"It is all right, Miss Adams, of course," Betty murmured. "I am not in the least offended by your conjecture. It was natural enough under the circumstances, I think." And here Betty raised herself on one elbow, forgetting everything else in her earnestness. "Won't you tell me, please, Miss Adams, if it would have been so dreadful a thing if I had done what you supposed? Of course I should have let mother know, but otherwise I should not have thought anything of it. Why, it seems to me that it would have been much better had I had a companion on my walk. Because when I was such a goose as to catch my foot in a tangle of vines and tumble headlong, had Lieutenant von Reuter been with me he could have helped me home or at least let mother hear so that I need not have given so much trouble and uneasiness."

Miss Adams kissed the girl impetuously, failing to see that Polly was frowning at them both.

"Yes, dear, since you honestly wish to know, it would not have been wise," the older woman answered, "though I understood at the time that you might have done the thing without thinking. You know there is an old expression—and of course these old expressions bore us so that we are apt to forget how vital they are—that when we live in Rome we must do as the Romans so. I wish American girls would remember this adage a little better when they are traveling in Europe. You see, these old countries over here have had their customs much longer than we have had ours, and a walk with a friend would have meant nothing of any importance to you, but to them——"

"Margaret," Polly O'Neil broke into the conversation abruptly, "I don't mean to be rude in interrupting you. But there is one thing that Betty Ashton has never yet explained to my satisfaction or anybody else's, and I don't see why she should not do it now. Will you please tell me, Betty, whatever induced you to start off on such a journey by yourself? You must have known that the walk would take you several hours at least, even if nothing unforeseen had happened. Surely you had sense enough to know that your wandering around in a strange woods alone without anyone's knowing where you were would not be safe at any time or place. What made you do it?"

Betty bit her lips. It was true that she and Polly had never failed in the past in being absolutely honest with each other, nor had she ever hesitated to ask of Polly anything that she herself desired to know. Yet it was hardly fair that she should be asked this particular question before a comparative stranger. It had been difficult enough to make Dick and Esther accept her explanation as a reasonable one after several days of discussion. So what should she now answer Polly? For her friend's eyes were upon her with that queer searching gaze they sometimes wore, and her high cheek bones were flushed with determination—and something else.
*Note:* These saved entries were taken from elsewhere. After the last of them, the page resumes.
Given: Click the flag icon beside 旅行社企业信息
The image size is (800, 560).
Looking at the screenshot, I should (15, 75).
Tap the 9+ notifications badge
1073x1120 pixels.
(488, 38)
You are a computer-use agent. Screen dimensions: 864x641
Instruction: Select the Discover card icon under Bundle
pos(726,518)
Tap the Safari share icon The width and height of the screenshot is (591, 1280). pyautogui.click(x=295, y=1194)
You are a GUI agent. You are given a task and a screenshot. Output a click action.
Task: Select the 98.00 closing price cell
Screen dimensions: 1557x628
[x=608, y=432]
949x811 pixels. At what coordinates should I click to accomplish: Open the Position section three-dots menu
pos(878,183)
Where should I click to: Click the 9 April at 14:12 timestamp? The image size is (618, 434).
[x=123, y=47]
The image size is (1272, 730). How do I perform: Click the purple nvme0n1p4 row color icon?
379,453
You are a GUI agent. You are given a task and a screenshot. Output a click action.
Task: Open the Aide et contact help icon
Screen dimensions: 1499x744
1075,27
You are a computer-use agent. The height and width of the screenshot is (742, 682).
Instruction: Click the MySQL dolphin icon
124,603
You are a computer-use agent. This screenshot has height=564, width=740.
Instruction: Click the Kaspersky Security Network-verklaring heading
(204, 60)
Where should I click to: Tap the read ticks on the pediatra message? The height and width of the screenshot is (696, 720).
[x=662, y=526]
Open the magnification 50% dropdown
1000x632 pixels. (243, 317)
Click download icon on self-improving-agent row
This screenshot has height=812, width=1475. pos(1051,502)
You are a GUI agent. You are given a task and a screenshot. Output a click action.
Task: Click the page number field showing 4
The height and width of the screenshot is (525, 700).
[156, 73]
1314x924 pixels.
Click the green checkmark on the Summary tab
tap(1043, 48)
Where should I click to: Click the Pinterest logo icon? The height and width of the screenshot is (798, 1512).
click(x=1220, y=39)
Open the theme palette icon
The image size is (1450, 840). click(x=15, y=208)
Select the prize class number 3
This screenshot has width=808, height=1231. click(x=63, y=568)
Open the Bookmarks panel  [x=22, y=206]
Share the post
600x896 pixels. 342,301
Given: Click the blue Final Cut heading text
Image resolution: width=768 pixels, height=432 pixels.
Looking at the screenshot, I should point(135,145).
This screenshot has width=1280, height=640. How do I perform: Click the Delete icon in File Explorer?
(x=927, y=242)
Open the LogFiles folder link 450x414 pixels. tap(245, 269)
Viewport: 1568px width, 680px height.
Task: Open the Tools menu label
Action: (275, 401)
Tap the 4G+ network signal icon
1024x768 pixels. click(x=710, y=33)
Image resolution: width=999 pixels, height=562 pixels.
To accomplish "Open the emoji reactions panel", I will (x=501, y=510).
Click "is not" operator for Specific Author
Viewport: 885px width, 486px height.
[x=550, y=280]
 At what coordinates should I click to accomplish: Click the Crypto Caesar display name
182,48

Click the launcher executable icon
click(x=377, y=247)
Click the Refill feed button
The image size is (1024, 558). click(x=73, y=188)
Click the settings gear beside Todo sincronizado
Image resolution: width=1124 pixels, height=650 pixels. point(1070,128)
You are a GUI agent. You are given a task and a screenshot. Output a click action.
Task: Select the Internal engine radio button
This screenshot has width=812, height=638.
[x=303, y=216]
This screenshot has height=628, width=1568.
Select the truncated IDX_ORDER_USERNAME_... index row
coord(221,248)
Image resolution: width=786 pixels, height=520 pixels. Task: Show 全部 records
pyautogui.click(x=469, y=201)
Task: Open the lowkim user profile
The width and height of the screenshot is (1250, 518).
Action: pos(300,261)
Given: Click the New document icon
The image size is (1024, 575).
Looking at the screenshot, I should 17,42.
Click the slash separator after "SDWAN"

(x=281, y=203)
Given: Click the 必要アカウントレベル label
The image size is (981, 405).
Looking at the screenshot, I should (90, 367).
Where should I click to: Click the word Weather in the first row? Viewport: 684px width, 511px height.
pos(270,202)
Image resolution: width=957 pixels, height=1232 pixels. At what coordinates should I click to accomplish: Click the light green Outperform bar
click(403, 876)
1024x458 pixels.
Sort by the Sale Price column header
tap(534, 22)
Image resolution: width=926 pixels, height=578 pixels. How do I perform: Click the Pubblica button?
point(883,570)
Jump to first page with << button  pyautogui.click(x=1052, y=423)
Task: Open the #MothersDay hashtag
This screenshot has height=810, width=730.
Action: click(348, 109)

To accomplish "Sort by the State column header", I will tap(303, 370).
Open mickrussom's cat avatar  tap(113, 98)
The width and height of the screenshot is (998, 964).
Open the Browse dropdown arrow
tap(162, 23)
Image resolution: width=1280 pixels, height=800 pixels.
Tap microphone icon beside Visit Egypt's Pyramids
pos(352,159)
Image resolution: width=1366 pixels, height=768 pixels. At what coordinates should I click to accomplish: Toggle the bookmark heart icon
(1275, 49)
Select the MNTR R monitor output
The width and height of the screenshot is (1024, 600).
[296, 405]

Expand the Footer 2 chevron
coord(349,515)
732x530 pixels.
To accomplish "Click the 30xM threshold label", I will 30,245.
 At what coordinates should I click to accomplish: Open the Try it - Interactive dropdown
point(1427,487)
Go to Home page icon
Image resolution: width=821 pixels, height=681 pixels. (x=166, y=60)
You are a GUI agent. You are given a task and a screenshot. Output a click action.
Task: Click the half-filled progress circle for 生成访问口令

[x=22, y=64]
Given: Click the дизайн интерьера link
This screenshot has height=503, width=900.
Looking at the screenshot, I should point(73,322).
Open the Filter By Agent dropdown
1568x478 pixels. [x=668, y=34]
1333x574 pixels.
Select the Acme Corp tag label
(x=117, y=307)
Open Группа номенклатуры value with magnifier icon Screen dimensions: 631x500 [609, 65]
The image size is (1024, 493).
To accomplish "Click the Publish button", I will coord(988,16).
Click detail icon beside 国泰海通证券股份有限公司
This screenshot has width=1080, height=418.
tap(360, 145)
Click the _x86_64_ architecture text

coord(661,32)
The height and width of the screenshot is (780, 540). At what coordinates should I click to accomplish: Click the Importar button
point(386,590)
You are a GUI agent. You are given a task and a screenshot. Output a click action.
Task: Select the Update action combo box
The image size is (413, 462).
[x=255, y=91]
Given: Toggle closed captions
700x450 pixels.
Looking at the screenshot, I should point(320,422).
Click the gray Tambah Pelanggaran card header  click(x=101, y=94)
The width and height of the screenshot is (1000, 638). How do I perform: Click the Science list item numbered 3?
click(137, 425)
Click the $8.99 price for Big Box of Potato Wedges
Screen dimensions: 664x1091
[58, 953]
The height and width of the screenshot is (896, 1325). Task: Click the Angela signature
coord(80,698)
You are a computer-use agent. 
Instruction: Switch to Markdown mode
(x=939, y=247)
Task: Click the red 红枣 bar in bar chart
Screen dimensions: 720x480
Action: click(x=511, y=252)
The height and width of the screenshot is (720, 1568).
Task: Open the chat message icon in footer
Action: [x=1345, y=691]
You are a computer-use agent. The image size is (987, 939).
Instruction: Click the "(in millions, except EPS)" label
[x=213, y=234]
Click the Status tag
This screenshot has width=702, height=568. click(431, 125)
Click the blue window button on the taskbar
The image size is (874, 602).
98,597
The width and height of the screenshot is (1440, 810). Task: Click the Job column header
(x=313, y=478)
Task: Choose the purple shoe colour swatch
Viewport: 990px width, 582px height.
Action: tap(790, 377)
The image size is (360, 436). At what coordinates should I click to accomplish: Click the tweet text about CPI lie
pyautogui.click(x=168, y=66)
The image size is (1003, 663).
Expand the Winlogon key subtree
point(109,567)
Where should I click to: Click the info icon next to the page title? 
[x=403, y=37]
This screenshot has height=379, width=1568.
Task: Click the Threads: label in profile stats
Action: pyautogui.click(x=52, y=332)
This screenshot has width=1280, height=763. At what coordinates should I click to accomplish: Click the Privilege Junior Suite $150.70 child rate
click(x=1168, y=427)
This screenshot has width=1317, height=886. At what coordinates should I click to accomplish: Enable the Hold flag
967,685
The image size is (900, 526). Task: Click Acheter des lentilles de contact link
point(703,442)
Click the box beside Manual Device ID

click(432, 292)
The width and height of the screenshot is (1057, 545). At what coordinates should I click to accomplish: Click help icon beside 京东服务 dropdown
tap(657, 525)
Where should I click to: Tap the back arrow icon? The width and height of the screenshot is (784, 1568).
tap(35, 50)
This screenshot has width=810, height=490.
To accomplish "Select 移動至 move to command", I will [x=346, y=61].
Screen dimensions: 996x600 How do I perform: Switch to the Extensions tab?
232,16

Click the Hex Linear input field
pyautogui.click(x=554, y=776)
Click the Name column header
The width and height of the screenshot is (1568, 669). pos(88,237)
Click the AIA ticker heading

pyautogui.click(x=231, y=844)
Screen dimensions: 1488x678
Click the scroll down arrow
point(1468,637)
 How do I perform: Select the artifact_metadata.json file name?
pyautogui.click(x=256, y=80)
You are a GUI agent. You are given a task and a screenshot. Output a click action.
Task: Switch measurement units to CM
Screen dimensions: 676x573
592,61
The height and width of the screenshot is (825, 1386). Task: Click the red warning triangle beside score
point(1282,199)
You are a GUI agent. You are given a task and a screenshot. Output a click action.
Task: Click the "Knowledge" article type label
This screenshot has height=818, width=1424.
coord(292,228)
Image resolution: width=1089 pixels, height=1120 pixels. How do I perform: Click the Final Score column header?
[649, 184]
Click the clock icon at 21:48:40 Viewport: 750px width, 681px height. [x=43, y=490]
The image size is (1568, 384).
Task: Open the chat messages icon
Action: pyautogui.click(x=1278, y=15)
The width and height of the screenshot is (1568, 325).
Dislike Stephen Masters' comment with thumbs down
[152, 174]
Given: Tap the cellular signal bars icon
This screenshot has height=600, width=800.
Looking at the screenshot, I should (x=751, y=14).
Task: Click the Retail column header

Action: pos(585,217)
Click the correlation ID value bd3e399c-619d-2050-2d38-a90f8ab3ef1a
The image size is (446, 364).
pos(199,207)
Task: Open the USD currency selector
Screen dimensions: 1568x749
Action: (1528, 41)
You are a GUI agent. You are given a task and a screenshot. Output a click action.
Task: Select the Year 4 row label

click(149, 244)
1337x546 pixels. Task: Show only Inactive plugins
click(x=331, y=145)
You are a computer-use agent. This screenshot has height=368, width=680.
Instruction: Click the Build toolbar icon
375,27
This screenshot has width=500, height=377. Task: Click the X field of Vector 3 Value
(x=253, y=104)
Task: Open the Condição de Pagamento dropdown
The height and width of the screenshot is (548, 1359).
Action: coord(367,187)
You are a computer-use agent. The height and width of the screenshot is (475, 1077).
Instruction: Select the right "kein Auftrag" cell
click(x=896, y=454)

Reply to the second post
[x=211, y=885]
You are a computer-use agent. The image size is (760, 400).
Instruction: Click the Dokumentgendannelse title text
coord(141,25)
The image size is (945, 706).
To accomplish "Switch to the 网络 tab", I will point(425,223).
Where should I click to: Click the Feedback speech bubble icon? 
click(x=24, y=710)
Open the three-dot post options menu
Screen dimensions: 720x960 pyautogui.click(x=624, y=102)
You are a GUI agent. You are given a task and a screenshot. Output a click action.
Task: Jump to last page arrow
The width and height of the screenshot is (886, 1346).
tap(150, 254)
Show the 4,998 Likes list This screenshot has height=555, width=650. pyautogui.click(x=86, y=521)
"Answer me," Polly repeated firmly.

"Why, I thought I told you the other morning," Betty returned meekly. "I had no very special reason for taking the walk. I was just nervous and restless and kind of worried and all of a sudden as I started for home, why it seemed to me that I could not bear to go indoors so soon. And then I thought of the beautiful woods where we were together a while ago and I believed that if I could rest there for a little I should be——"

"Be what, Betty Ashton?" Polly demanded almost savagely. And then she shook her head sagely and with her arms about her knees relapsed into her old habit of rocking herself thoughtfully back and forth. "You need not try to explain anything further to me or to any one else for that matter. Your explanations are too absurd. Because if you don't know yourself what is the trouble with you, Esther and I both do. You are falling in love. You have not been like yourself for weeks! Why do you suppose that just now when I asked you a simple question that you should hesitate and flush? You went to that same old place in the forest alone just because you wanted to think about——"

But the Princess was now getting up from her place on the sofa and the other girl understood perfectly well her pretty air of offended dignity.

"Miss Adams," Betty began quietly, "it is growing late and if you don't mind will you ask your maid to send for my carriage. I have had a lovely day with you. Thank you for having asked me." And as she started limping into the other room for her wraps it was the older woman who slipped her arm affectionately about her, in the meantime frowning at Polly with more displeasure than she had ever before shown.